====== TEXT SEGMENT

Extracted from "Our Tree Neighbours", by Chakravarti Venkatesh, NCERT publication.

In some kinds of trees, like the Mango and the Conifers, all the three vegetative organs are present all times of the year. They are known as evergreens. Others shed their entire foliage during part of the year. They are called deciduous trees.

Many of our trees occurring in the plains are partially or wholly deciduous like the Red silk cotton, Flame of the forest or the Indian Laburnum. They lose their foliage prior to or during the dry hot season and thereafter put on new foliage in the following seasons. In Willows, Poplars, Elms and other similar (broad- leaved) trees of colder parts of the world, such shedding of leaves occurs in autumn, which season is therefore often referred to as the 'Fall' in those regions. During the severe snowy winters of these areas these trees consist only of roots and the bare leafless stems, and may appear apparently dead. However, the stem bears dormant resting buds of the new foliage which remain concealed till they emerge the next spring.

============
====== SOURCE EXCERPT

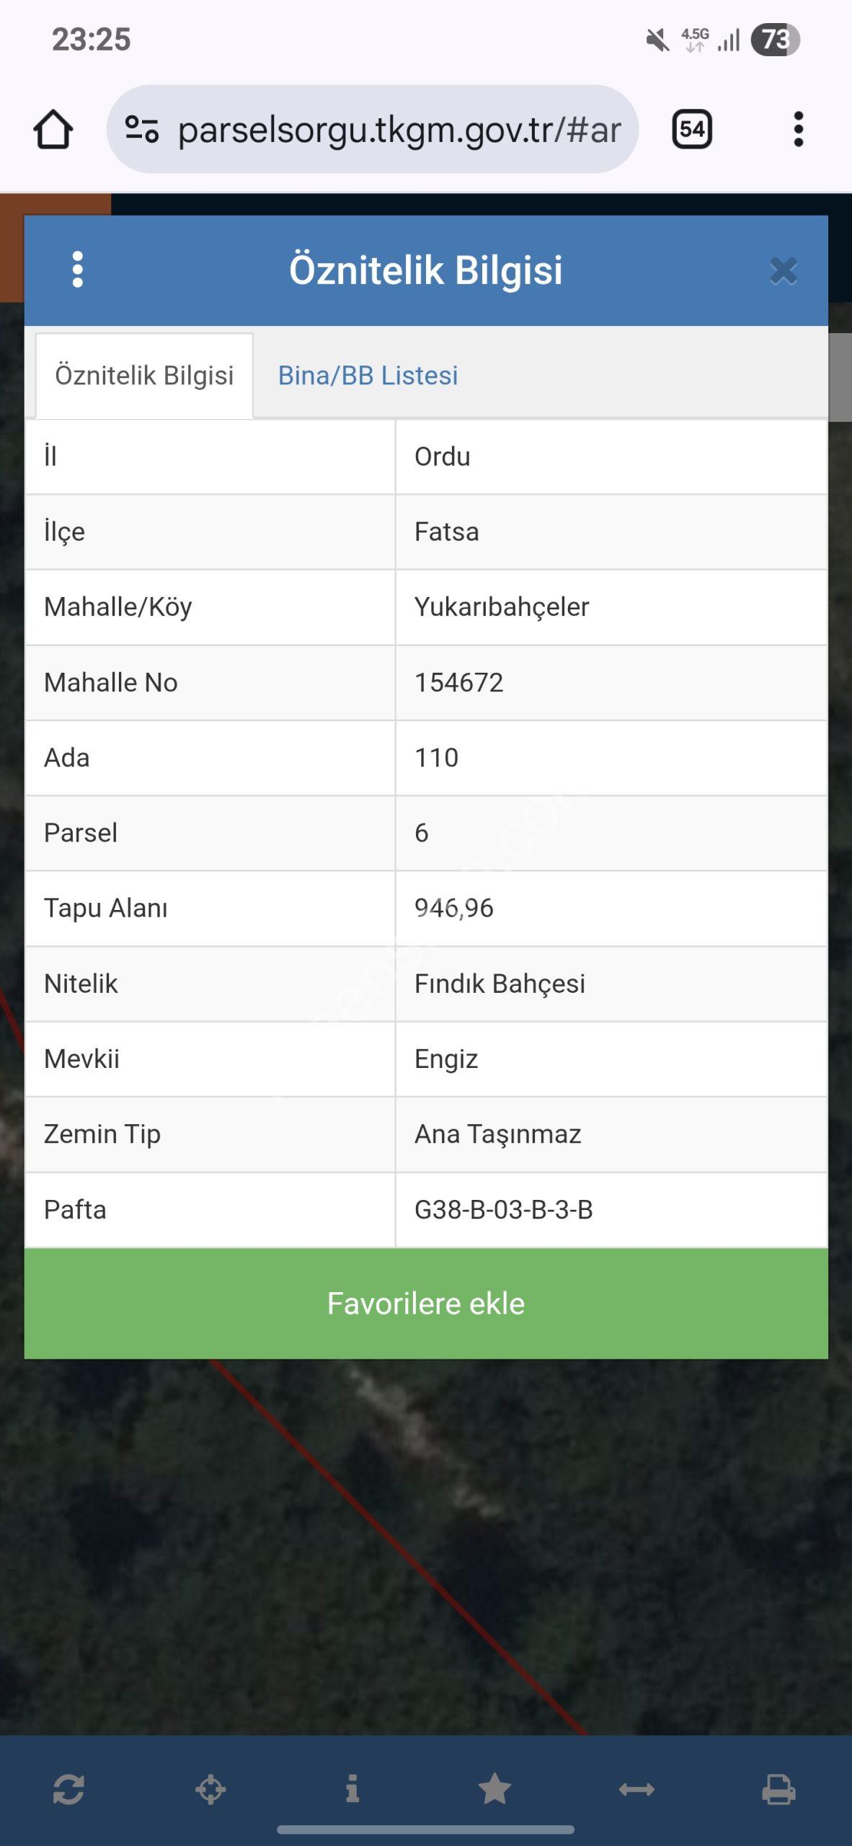Close the Öznitelik Bilgisi dialog
Image resolution: width=852 pixels, height=1846 pixels.
click(x=784, y=271)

============

EXERCISES TO COMPLETE:
• a. Translate this sentence from the passage on evergreen and deciduous trees into Spanish: "However, the stem bears dormant resting buds of the new foliage which remain concealed till they emerge the next spring."
• b. Carry the passage on evergreen and deciduous trees forward from its last sentence.

EXPECTED ANSWERS:
• a. Sin embargo, el tallo lleva yemas latentes en reposo del nuevo follaje, que permanecen ocultas hasta que brotan la primavera siguiente.

• b.
In our country such winter deciduous trees are naturally found in the higher elevations of the Himalayan mountains. Thus if you visit Kashmir in winter, you will find the familiar Poplar and Chinar trees standing like ghosts draped in snowy white. It must be realised that although an evergreen tree bears leaves all the year round it does shed its older leaves which however keep on falling, off and on, but never all at one time. Some trees may be said to be partially evergreen, that is, although they are never quite leafless like the true deciduous trees, they have more leaves in the moist season than in the hot dry season.